#### [WHAT IS NEEDED]
Lines below that include "will" are the answer; copy each one.

#### [INPUT]
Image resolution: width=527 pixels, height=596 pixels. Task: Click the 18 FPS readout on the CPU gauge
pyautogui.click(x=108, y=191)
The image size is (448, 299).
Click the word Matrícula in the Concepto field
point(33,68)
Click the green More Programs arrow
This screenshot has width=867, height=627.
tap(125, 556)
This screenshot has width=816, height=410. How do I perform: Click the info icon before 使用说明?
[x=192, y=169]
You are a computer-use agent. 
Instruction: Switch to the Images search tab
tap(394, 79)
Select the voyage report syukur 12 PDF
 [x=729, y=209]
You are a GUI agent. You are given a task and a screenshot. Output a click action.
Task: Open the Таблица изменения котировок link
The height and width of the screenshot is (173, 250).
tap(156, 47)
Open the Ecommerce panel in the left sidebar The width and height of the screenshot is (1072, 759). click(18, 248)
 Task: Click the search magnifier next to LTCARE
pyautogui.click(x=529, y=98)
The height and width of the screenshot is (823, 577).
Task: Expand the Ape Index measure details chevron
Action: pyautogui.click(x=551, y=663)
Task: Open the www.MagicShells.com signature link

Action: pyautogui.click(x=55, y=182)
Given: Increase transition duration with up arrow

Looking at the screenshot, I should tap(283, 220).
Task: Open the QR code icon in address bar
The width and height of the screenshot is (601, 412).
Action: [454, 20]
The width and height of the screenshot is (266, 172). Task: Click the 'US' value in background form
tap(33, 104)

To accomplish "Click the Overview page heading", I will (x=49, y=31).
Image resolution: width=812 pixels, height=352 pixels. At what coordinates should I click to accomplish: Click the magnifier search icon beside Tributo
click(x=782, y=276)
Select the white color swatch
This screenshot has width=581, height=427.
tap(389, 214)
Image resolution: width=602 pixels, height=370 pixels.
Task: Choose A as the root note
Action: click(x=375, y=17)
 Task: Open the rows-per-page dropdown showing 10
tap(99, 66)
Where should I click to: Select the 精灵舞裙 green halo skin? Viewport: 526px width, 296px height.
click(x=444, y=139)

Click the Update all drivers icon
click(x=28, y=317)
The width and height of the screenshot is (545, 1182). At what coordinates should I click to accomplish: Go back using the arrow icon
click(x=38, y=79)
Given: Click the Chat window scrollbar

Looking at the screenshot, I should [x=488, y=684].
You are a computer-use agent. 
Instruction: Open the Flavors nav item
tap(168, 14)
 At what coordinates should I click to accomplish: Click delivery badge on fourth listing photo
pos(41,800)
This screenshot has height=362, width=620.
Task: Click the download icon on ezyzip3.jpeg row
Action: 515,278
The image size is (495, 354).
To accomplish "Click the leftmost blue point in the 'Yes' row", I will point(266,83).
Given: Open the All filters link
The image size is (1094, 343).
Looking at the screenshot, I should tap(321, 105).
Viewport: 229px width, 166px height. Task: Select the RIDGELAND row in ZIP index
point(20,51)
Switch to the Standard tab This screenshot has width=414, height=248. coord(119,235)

#### [ANSWER SECTION]
To accomplish "Click the Overview page heading", I will (x=49, y=31).
To accomplish "Click the leftmost blue point in the 'Yes' row", I will point(266,83).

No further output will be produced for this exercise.